(SELECTED PASSAGE begins)

We thank Dr. Heneberg (1) for the comments regarding our article (2) describing autoantibody responses to the IA-2 extracellular domain in ketosis-prone diabetes (KPD).

We agree that the intracellular domain of the neuroendocrine autoantigen IA-2 (amino acid residues 605–979) represents the immunodominant region of the molecule. In fact, both autoantibody and autoreactive T-cell responses from patients with type 1 diabetes recognize peptides localized within the intracellular domain of IA-2 (IA-2IC) (3). Nonetheless, we identified autoantibody and T-cell responses specifically directed to the IA-2 extracellular domain (IA-2EC) in individuals with or without antibodies against IA-2IC (4). Our recent studies demonstrate that IA-2EC is a target of humoral immune responses in a subgroup of patients with KPD (2). To demonstrate specificity of IA-2EC autoantibodies, we performed competitive autoantibody binding studies according to previously published protocols (4). Preincubation of serum samples of some patients with type 1 diabetes positive for IA-2EC autoantibodies with unlabeled IA-2IC did not inhibit [35S] methionine-labeled IA-2EC binding, whereas complete inhibition of IA-2EC binding occurred following preincubation with either unlabeled IA-2EC or IA-2FL containing epitopes localized in the IA-2 extracellular domain. This competitive binding experiment confirms that there is indeed a specific antibody response directed toward IA-2EC epitopes in patients with autoimmune diabetes.

(SELECTED PASSAGE ends)
(EXTRACTED MATERIAL begins)

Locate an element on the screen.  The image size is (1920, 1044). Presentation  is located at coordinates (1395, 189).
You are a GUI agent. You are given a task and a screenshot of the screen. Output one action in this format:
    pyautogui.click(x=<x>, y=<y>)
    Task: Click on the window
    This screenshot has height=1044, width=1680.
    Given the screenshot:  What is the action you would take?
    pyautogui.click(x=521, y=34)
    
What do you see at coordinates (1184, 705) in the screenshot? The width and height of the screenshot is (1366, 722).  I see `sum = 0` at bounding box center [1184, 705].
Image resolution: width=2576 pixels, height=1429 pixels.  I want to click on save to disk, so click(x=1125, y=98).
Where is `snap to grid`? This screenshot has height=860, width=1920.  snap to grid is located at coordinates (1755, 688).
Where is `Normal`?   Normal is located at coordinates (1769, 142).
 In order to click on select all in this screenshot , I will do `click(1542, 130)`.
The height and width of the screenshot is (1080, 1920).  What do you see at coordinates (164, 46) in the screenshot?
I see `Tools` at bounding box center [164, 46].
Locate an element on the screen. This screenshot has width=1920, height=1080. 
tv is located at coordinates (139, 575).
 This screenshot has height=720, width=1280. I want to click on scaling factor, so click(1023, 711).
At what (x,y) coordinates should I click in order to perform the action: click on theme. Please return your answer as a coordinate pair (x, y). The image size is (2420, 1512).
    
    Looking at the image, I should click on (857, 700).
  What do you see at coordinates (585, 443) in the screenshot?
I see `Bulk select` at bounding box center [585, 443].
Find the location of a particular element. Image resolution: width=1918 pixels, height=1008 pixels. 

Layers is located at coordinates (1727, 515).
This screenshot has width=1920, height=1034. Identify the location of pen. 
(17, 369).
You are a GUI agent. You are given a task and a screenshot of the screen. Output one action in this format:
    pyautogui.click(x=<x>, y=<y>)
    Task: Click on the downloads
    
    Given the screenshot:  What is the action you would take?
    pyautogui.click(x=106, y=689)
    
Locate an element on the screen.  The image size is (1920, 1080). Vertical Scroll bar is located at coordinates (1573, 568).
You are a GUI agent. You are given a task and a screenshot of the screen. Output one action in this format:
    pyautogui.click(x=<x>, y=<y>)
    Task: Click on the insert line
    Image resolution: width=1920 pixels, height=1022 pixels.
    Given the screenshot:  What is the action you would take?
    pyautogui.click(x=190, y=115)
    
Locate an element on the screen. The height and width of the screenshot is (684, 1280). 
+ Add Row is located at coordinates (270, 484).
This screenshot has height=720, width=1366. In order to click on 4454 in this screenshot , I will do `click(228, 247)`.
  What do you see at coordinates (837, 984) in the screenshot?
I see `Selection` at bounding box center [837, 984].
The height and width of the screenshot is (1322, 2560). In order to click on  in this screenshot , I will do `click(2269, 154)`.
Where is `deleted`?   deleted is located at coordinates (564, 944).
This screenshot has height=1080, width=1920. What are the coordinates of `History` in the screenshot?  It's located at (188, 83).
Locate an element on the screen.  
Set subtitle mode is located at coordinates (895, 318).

(EXTRACTED MATERIAL ends)

EXPLORE THE MATERIAL »
- 1) In the reply about IA-2 autoantibodies, list every abbreviation that is set in parentheses directly after the full term it stands for, along with that term.
- 2) Return the part of the reply about IA-2 autoantibodies from "We thank Dr." up to and including "ketosis-prone diabetes (KPD).", copied word for word.

ANSWERS FOR THE TASKS »
- 1)
- KPD: ketosis-prone diabetes
- IA-2IC: intracellular domain of IA-2
- IA-2EC: IA-2 extracellular domain

- 2)
We thank Dr. Heneberg (1) for the comments regarding our article (2) describing autoantibody responses to the IA-2 extracellular domain in ketosis-prone diabetes (KPD).